Fecha: 31 de enero de 2021

El día dos de febrero, fiesta de la Presentación del Señor, celebraremos la Jornada de la Vida Consagrada. La ley judía establecía que todo primogénito debía ser consagrado a Dios. Al presentarlo en el Templo, María y José, que saben que Jesús es el gran regalo de Dios para toda la humanidad, lo están poniendo en las manos del Padre para que realice su designio de salvación. La presentación en el Templo es el reconocimiento de que Jesús no les pertenece totalmente, que ha venido de Dios y debe dedicarse a la misión que Él le ha encomendado. La consagración implica una entrega total para que el proyecto divino sobre la humanidad vaya realizándose entre nosotros. Porque Cristo se ha entregado totalmente a Dios, puede entregarse plenamente a los hombres.

El Papa Francisco nos ha recordado en la encíclica Fratelli tutti que Dios quiere que todos los que formamos la gran familia humana lleguemos a ser y a vivir como verdaderos hermanos, porque somos hijos suyos, y de este modo anticipemos su Reino en nuestra historia. Sin embargo, cuando miramos la realidad concreta del mundo no podemos dejar de ver las heridas que el pecado ha causado en el corazón de la humanidad y que dificultan la realización de este ideal también anhelado por todos los hombres de buena voluntad. A menudo parece que el deseo de fraternidad es un sueño que constantemente se rompe: “El bien, como también el amor, la justicia y la solidaridad, no se alcanzan de una vez para siempre; han de ser conquistados cada día” (nº 11). Frecuentemente tenemos la sensación de que en lugar de avanzar hacia la meta de la historia, que es el Reino de Dios, cada vez nos alejamos más de ella. El Papa indica en el primer capítulo de la encíclica algunos hechos que nos muestran que nuestro mundo está herido: las personas son valoradas por su utilidad; el reconocimiento y la defensa de los derechos humanos no es igual para todos; los pobres son los que más sufren las consecuencias de las catástrofes naturales; la dignidad de los migrantes no es respetada; el diálogo entre los pueblos y las culturas no acaba de ser una realidad constructora de paz…

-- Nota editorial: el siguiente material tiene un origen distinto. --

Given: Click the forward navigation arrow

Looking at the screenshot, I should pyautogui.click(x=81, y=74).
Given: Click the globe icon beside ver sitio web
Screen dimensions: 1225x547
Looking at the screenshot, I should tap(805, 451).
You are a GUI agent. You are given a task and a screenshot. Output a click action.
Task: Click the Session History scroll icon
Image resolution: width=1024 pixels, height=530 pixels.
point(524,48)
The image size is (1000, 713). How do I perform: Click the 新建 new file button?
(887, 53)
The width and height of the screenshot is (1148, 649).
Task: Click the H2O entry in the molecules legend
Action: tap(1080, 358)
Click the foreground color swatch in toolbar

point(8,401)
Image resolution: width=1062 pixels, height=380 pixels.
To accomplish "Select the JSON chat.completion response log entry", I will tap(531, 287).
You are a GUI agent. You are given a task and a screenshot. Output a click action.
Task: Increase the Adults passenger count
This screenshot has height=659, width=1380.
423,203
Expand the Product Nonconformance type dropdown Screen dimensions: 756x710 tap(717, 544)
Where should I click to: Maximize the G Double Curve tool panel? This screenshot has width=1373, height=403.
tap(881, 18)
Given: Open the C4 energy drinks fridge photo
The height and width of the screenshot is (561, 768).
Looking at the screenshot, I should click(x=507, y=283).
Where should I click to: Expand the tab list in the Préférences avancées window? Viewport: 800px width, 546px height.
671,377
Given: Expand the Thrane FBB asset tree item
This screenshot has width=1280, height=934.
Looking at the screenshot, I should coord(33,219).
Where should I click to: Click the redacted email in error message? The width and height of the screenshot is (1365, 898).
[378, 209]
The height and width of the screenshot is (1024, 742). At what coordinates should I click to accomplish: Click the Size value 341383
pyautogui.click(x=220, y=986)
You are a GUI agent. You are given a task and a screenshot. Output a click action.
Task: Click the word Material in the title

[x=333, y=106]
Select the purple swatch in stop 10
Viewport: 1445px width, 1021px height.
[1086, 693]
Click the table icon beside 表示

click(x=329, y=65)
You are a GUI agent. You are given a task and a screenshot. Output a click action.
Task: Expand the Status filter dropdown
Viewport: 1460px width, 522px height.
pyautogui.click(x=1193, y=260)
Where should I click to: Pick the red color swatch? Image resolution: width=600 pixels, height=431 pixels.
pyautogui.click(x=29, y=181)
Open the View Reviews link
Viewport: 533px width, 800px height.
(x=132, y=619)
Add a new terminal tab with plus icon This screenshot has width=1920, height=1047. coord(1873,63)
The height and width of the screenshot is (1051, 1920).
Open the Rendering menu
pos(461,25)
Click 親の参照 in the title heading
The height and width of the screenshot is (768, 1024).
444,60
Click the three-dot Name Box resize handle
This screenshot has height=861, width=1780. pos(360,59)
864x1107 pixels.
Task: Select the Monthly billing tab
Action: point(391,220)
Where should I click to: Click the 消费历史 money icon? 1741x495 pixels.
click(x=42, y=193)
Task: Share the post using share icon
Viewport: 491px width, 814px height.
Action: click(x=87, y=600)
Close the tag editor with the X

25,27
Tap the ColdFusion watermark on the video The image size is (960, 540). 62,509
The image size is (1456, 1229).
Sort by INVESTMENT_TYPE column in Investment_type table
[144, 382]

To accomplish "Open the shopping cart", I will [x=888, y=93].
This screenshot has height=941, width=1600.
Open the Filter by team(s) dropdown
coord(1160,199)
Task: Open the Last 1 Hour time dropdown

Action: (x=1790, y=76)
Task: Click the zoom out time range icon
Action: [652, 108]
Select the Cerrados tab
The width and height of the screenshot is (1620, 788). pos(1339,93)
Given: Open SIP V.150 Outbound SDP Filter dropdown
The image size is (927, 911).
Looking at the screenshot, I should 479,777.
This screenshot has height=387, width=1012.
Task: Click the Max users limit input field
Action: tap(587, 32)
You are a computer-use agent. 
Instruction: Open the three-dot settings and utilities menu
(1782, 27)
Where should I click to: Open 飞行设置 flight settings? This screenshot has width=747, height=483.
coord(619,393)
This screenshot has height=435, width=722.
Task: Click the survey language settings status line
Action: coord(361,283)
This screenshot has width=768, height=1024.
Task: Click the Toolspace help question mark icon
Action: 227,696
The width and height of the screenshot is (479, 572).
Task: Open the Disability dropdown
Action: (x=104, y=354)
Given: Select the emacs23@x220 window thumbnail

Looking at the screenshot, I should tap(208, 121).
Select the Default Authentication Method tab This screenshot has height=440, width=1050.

Esto nos plantea un interrogante: ¿Qué es lo definitivo, las heridas o las esperanzas? Cuando contemplamos la realidad que nos rodea, fácilmente podemos pensar que nuestra esperanza no es más que una ilusión; que, en el fondo, el anhelo de que los seres humanos vivamos como una familia nunca se realizará. Pero los cristianos no podemos dejarnos vencer por el desánimo. Tenemos la obligación de ser una luz de esperanza para los demás. Lo seremos si sembramos semillas del Reino, si ponemos signos de una vida nueva.

Las personas consagradas viven la vocación como una pasión por el Reino. La entrega total a Dios les permite entregarse totalmente por el Reino. Lo más importante de su testimonio no es lo que hacen, sino lo que anuncian. Como dice el lema de la jornada de este año, la vida consagrada es una “parábola de fraternidad en un mundo herido”. Su fraternidad en la fe se hace fraternidad humana, y su fraternidad humana llega a ser fraternidad divina y, por ello, anticipación de lo que Dios quiere para toda la humanidad. Sin ellas, la vida de la Iglesia sería más pobre.